Synergistic effects of integrin binding peptide (RGD) and photobiomodulation therapies on bone-like microtissues to enhance osteogenic differentiation.

Bone tissue engineering aims to diversify and enhance the strategies for bone regeneration to overcome bone-related health problems. Bone mimetic peptides such as Gly-Arg-Gly-Asp-Ser (RGD) are useful tools for osteogenic differentiation. Similarly, photobiomodulation (PBM) at 600-800 nm of wavelength range improves bone tissue healing via the production of intracellular reactive oxygen species (ROS), ATP synthesis, and nitric oxide (NO) release. Besides, traditional monolayer cell culture models have limited conditions to exhibit the details of a mechanism such as a peptide or PBM therapy. However, scaffold-free microtissues (SFMs) can mimic a tissue more properly and be an efficient way to understand the mechanism of therapy via cell-cell interaction.
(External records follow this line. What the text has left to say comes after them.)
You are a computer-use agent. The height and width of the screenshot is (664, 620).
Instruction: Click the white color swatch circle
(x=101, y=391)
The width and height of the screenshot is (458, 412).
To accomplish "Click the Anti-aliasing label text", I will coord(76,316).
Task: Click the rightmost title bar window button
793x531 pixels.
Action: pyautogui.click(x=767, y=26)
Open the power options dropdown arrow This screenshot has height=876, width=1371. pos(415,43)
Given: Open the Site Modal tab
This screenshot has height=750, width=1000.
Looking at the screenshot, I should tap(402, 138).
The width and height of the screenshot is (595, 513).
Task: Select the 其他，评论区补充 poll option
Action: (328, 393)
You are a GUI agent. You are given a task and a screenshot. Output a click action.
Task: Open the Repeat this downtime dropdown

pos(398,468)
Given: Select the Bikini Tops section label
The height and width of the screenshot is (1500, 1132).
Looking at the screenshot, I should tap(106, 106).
Thus, the synergistic effects of RGD peptide (1 mM) and PBM applications (1 J/cm energy density at 655 nm of wavelength and 5 J/cm energy density at 808 nm of wavelength) were evaluated on SFMs formed with the co-culture of Human Bone Marrow Stem Cells (hBMSC) and Human Umbilical Vein Endothelial Cells (HUVEC) for osteogenic differentiation. Cell viability assays, mechanistic analysis, and the evaluation of osteogenic differentiation markers were performed. Combined therapies of RGD and PBM were more successful to induce osteogenic differentiation than single therapies. Especially, RGD + PBM at 655 nm group exhibited a higher capability of osteogenic differentiation via ROS production, ATP synthesis, and NO release. It can be concluded that the concomitant use of RGD and PBM may enhance bone regeneration and become a promising therapeutic tool to heal bone-related problems in clinics.